The Canned Tomato Tip That Will Take Your Flavor Up A Notch

If you love to cook, chances are you're a fan of canned tomatoes. A kitchen staple that most home and professional cooks alike make sure to keep on hand at all times, canned tomatoes have a shelf life of at least two years, according to StillTasty, making them a convenient choice to add to sauces, soups, or stews. Tomatoes preserve especially well, maintaining their flavor and texture better than many other canned fruits and vegetables — so much so that many a cooking aficionado has declared their allegiance to them over fresh tomatoes.

Bon Appétit argues that for cooking, canned tomatoes are always going to taste better than fresh ones in cooked dishes, since they're picked at the height of their ripeness; preserved with a little salt, which adds flavor; and are peeled, which makes for a better texture. Count us among canned tomatoes' fans: We love to use them in dishes such as eggplant ragout, Italian meatballs, and Instant Pot short ribs.

Love canned tomatoes? Don't toss out the liquid they come in

If you, too, love canned tomatoes, you may have found yourself in a bit of a pickle when cooking with them. Sometimes, recipes call for just the tomatoes, and not the juice that surrounds them in the can. It can lead a person to wonder: What to do with all that juice? Well, we're here to give you an answer: definitely don't pour it down the drain.
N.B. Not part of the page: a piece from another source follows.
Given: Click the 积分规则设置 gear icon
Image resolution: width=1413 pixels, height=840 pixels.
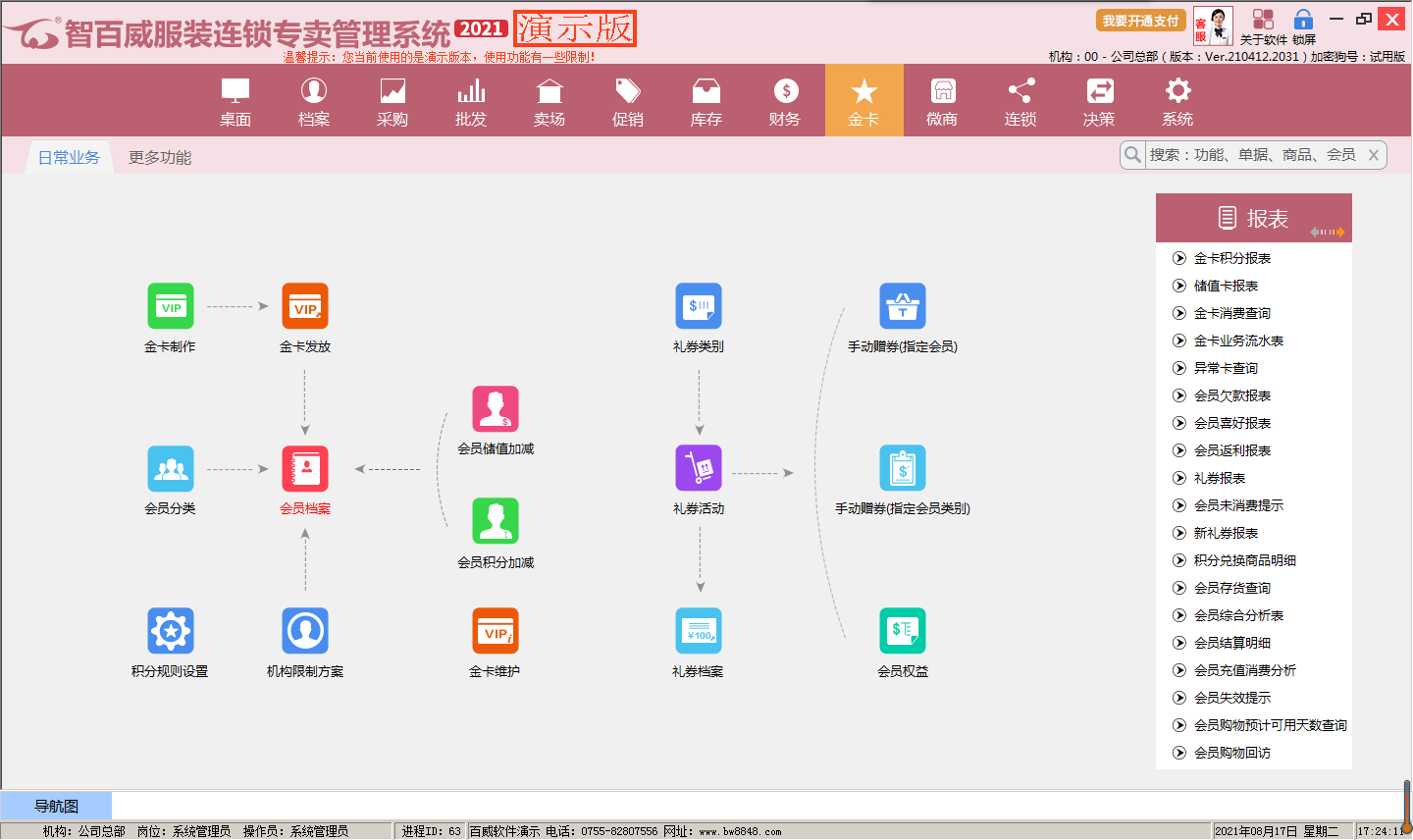Looking at the screenshot, I should click(x=171, y=631).
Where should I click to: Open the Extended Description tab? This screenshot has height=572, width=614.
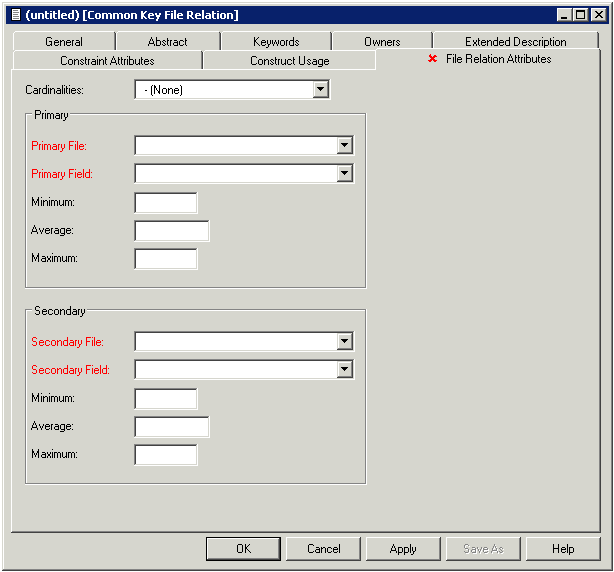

If you've cracked into a can of tomatoes for use in one of your favorite recipes, but find yourself with a lot of leftover juice, hold onto it. Southern Living refers to the leftover juice as "liquid gold," and recommends saving it for use in the other recipes you'll cook throughout the week. The outlet suggests using it to thin soups and stews in order to infuse them with tomato flavor.

TreeHugger, meanwhile, recommends using canned tomato juice to make Spanish- or Mexican-style rice. And if you can't get to the leftover juice within a week's time, simply freeze it in an ice cube tray and use the cubes in your future cooking, the website suggests. We bet you'll never toss this leftover liquid ever again.